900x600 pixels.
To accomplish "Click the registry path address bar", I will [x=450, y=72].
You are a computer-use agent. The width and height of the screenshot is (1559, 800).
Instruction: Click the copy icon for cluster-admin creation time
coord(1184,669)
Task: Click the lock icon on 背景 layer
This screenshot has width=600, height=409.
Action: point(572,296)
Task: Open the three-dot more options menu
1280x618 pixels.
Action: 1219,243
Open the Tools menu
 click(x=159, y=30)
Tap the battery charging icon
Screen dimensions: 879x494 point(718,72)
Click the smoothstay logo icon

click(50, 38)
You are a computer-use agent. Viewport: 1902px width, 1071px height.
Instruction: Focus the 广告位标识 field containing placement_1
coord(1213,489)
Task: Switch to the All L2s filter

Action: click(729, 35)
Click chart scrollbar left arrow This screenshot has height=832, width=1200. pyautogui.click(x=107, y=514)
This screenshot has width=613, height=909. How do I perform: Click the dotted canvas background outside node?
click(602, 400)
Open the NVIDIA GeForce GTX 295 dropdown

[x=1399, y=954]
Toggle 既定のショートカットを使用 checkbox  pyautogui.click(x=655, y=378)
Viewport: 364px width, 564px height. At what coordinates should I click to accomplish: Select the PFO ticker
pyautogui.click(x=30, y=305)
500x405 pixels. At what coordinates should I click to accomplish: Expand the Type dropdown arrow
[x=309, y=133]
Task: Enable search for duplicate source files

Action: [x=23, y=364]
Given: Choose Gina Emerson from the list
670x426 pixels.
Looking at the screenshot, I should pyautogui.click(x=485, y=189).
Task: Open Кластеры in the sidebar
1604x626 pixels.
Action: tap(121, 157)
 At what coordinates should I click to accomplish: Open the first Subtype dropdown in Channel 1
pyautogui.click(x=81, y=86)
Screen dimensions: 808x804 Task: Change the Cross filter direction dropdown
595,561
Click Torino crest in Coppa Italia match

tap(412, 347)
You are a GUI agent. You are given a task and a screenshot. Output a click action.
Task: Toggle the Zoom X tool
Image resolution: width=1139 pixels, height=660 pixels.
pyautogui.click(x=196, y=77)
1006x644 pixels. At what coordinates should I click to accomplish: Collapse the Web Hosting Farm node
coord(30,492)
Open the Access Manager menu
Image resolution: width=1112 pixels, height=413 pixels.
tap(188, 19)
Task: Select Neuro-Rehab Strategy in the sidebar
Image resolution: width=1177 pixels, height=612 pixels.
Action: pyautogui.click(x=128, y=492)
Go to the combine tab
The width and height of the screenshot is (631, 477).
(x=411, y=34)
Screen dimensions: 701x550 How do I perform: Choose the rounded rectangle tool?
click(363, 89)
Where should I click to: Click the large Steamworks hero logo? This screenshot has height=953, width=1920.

(EXERCISE DESCRIPTION):
Every record above needs to be given again exactly.

(WRITTEN ANSWER):
900x600 pixels.
To accomplish "Click the registry path address bar", I will [x=450, y=72].
You are a computer-use agent. The width and height of the screenshot is (1559, 800).
Instruction: Click the copy icon for cluster-admin creation time
coord(1184,669)
Task: Click the lock icon on 背景 layer
This screenshot has width=600, height=409.
Action: point(572,296)
Task: Open the three-dot more options menu
1280x618 pixels.
Action: 1219,243
Open the Tools menu
 click(x=159, y=30)
Tap the battery charging icon
Screen dimensions: 879x494 point(718,72)
Click the smoothstay logo icon

click(50, 38)
You are a computer-use agent. Viewport: 1902px width, 1071px height.
Instruction: Focus the 广告位标识 field containing placement_1
coord(1213,489)
Task: Switch to the All L2s filter

Action: click(729, 35)
Click chart scrollbar left arrow This screenshot has height=832, width=1200. pyautogui.click(x=107, y=514)
This screenshot has width=613, height=909. How do I perform: Click the dotted canvas background outside node?
click(602, 400)
Open the NVIDIA GeForce GTX 295 dropdown

[x=1399, y=954]
Toggle 既定のショートカットを使用 checkbox  pyautogui.click(x=655, y=378)
Viewport: 364px width, 564px height. At what coordinates should I click to accomplish: Select the PFO ticker
pyautogui.click(x=30, y=305)
500x405 pixels. At what coordinates should I click to accomplish: Expand the Type dropdown arrow
[x=309, y=133]
Task: Enable search for duplicate source files

Action: [x=23, y=364]
Given: Choose Gina Emerson from the list
670x426 pixels.
Looking at the screenshot, I should pyautogui.click(x=485, y=189).
Task: Open Кластеры in the sidebar
1604x626 pixels.
Action: tap(121, 157)
 At what coordinates should I click to accomplish: Open the first Subtype dropdown in Channel 1
pyautogui.click(x=81, y=86)
Screen dimensions: 808x804 Task: Change the Cross filter direction dropdown
595,561
Click Torino crest in Coppa Italia match

tap(412, 347)
You are a GUI agent. You are given a task and a screenshot. Output a click action.
Task: Toggle the Zoom X tool
Image resolution: width=1139 pixels, height=660 pixels.
pyautogui.click(x=196, y=77)
1006x644 pixels. At what coordinates should I click to accomplish: Collapse the Web Hosting Farm node
coord(30,492)
Open the Access Manager menu
Image resolution: width=1112 pixels, height=413 pixels.
tap(188, 19)
Task: Select Neuro-Rehab Strategy in the sidebar
Image resolution: width=1177 pixels, height=612 pixels.
Action: pyautogui.click(x=128, y=492)
Go to the combine tab
The width and height of the screenshot is (631, 477).
(x=411, y=34)
Screen dimensions: 701x550 How do I perform: Choose the rounded rectangle tool?
click(363, 89)
Where should I click to: Click the large Steamworks hero logo? This screenshot has height=953, width=1920.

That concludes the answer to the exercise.